- Status: active
- Genre: Science fiction, Fantasy
- Locations: Tarrytown, New York, Piscataway, New Jersey
- Country: United States
- Inaugurated: 2017
- Organized by: New Amsterdam Science Fiction and Fantasy Fandom, Inc
- Filing status: 501(c)3
- Website: www.heliosphereny.org

= Heliosphere (science fiction convention) =

HELIOsphere was an annual science fiction and fantasy convention organized by the New Amsterdam Science Fiction and Fantasy Fandom, Inc. first held in March, 2017.
It was initially held in Tarrytown, New York, moving to Piscataway, NJ for 2023 and 2024. The 2025 convention was cancelled; the organizers “fully expect[ed] to return in 2026” in January 2025, but by June 2026 the convention had not occurred and the committee had made no announcements.

The programming is a typical fan convention, including panel discussions on writing, science, fantasy, gaming, and craft workshops, a games room, and a dance event.

==HELIOsphere 2017==
The HELIOsphere 2017 Guests of Honor were writers Jacqueline Carey, David Gerrold, and Danielle Ackley McPhail.
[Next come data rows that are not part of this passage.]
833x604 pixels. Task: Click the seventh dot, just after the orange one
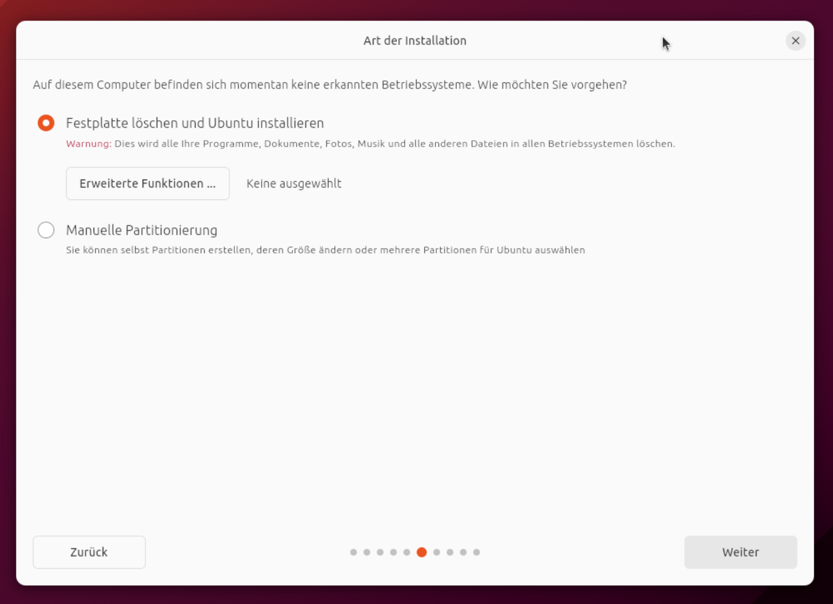tap(437, 552)
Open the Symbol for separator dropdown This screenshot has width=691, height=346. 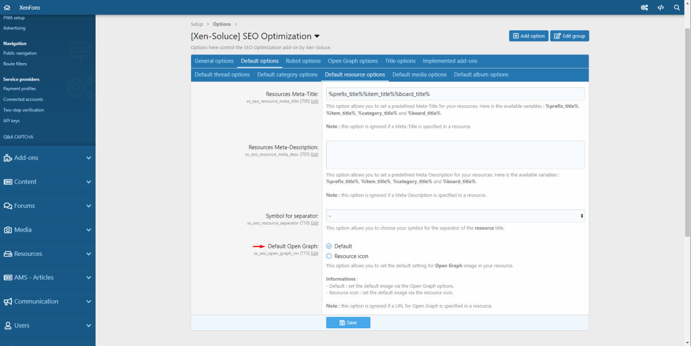coord(455,215)
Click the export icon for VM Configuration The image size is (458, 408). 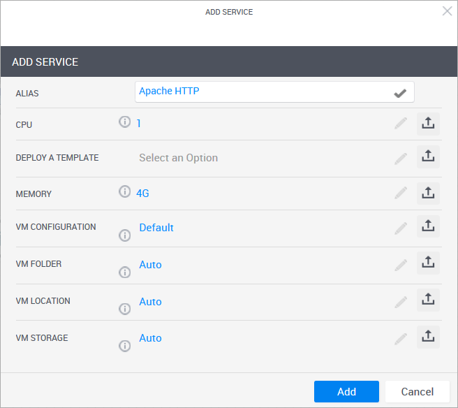[428, 226]
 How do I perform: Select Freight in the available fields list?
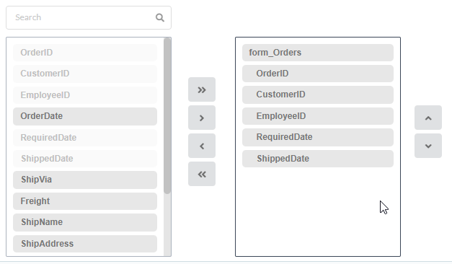pyautogui.click(x=85, y=201)
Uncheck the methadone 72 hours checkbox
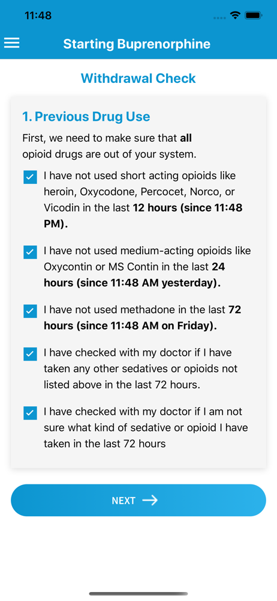The width and height of the screenshot is (277, 601). pyautogui.click(x=30, y=311)
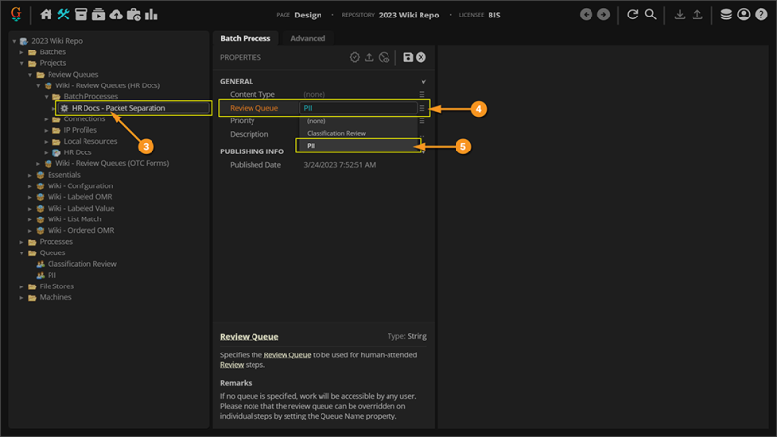Cancel property changes with X icon
Screen dimensions: 777x437
pos(422,58)
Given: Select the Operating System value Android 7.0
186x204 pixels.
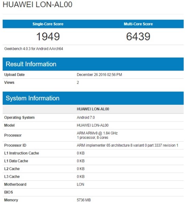Looking at the screenshot, I should [86, 117].

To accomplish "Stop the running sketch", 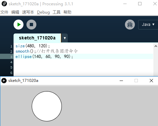I will click(x=31, y=25).
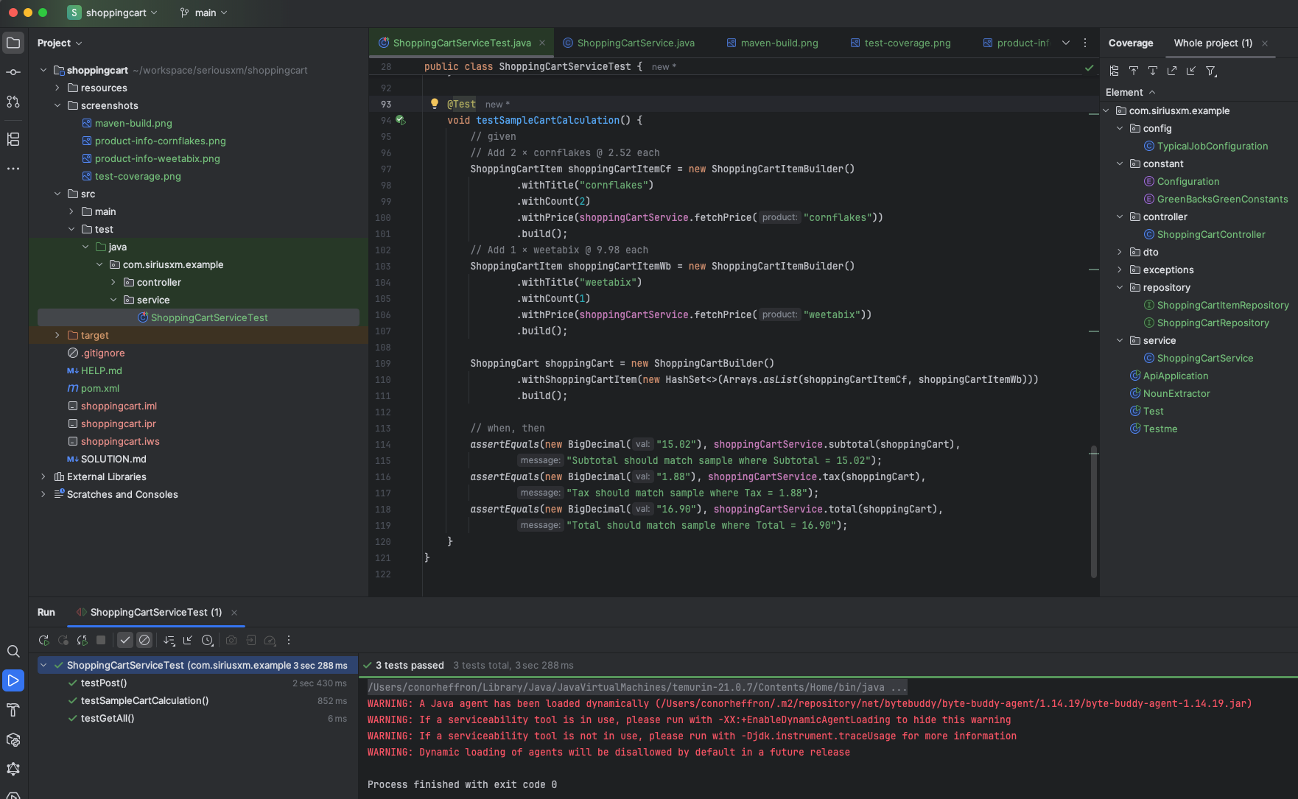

Special Guests were author Dr. Charles E. Gannon, and artist Heidi Hooper.

It was held at the DoubleTree Hotel in Tarrytown, New York on the weekend of March 10–12, 2017

Notable Guests and Panelists
- Alex Shvartsman science fiction and fantasy writer and editor, and former professional American Magic: The Gathering player
- Paul Levinson a writer and professor of communications and media studies at Fordham
- Keith DeCandido science fiction, fantasy, and comic book writer
- Laura Antoniou a writer and editor known for her work in erotic fiction

==HELIOsphere 2018==
HELIOsphere 2018 took place at the DoubleTree Hotel in Tarrytown, New York March 9–11, 2018.

Guests of Honor were Eric Flint, Charles Gannon, Cecilia Tan, and Mark Oshiro. The featured artist was Tom Kidd.

==HELIOsphere 2019==
HELIOsphere 2019 took place April 5–7, 2019 at the DoubleTree by Hilton hotel in Tarrytown, New York.

Guests of honor were Charlie Jane Anders, Laura Antoniou, and Tom Smith, with featured artist Alan F. Beck.